*What to do*: A faithful transcription of all the data is required.

*Entries shown*:
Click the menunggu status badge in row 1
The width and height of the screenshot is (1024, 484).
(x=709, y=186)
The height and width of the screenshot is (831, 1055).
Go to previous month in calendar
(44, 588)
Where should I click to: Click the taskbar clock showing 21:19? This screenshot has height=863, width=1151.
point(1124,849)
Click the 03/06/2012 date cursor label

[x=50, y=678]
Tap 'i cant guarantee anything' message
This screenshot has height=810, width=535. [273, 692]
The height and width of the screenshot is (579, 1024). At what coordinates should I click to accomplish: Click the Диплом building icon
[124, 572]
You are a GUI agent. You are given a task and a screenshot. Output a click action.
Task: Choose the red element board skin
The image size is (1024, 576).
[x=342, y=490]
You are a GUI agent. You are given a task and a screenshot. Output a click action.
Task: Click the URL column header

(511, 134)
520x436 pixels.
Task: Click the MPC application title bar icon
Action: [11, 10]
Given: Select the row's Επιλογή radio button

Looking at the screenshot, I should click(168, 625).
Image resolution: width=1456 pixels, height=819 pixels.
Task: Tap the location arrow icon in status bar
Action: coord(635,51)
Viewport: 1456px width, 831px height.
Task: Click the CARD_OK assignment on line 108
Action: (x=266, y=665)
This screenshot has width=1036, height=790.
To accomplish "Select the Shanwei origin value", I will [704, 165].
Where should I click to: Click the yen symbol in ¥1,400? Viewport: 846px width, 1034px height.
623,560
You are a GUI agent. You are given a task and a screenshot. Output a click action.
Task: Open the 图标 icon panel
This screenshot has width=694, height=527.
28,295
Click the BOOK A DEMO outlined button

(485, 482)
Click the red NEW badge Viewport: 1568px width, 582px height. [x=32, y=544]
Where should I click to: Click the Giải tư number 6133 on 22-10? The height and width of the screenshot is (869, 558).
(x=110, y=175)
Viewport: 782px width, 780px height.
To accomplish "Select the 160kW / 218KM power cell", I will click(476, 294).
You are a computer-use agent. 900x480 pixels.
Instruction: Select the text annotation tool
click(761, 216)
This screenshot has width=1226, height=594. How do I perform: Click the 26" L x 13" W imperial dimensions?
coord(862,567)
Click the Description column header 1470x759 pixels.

*Output for this exercise*:
Click the menunggu status badge in row 1
The width and height of the screenshot is (1024, 484).
(x=709, y=186)
The height and width of the screenshot is (831, 1055).
Go to previous month in calendar
(44, 588)
Where should I click to: Click the taskbar clock showing 21:19? This screenshot has height=863, width=1151.
point(1124,849)
Click the 03/06/2012 date cursor label

[x=50, y=678]
Tap 'i cant guarantee anything' message
This screenshot has height=810, width=535. [273, 692]
The height and width of the screenshot is (579, 1024). At what coordinates should I click to accomplish: Click the Диплом building icon
[124, 572]
You are a GUI agent. You are given a task and a screenshot. Output a click action.
Task: Choose the red element board skin
The image size is (1024, 576).
[x=342, y=490]
You are a GUI agent. You are given a task and a screenshot. Output a click action.
Task: Click the URL column header

(511, 134)
520x436 pixels.
Task: Click the MPC application title bar icon
Action: [11, 10]
Given: Select the row's Επιλογή radio button

Looking at the screenshot, I should click(168, 625).
Image resolution: width=1456 pixels, height=819 pixels.
Task: Tap the location arrow icon in status bar
Action: coord(635,51)
Viewport: 1456px width, 831px height.
Task: Click the CARD_OK assignment on line 108
Action: (x=266, y=665)
This screenshot has width=1036, height=790.
To accomplish "Select the Shanwei origin value", I will [704, 165].
Where should I click to: Click the yen symbol in ¥1,400? Viewport: 846px width, 1034px height.
623,560
You are a GUI agent. You are given a task and a screenshot. Output a click action.
Task: Open the 图标 icon panel
This screenshot has width=694, height=527.
28,295
Click the BOOK A DEMO outlined button

(485, 482)
Click the red NEW badge Viewport: 1568px width, 582px height. [x=32, y=544]
Where should I click to: Click the Giải tư number 6133 on 22-10? The height and width of the screenshot is (869, 558).
(x=110, y=175)
Viewport: 782px width, 780px height.
To accomplish "Select the 160kW / 218KM power cell", I will click(476, 294).
You are a computer-use agent. 900x480 pixels.
Instruction: Select the text annotation tool
click(761, 216)
This screenshot has width=1226, height=594. How do I perform: Click the 26" L x 13" W imperial dimensions?
coord(862,567)
Click the Description column header 1470x759 pixels.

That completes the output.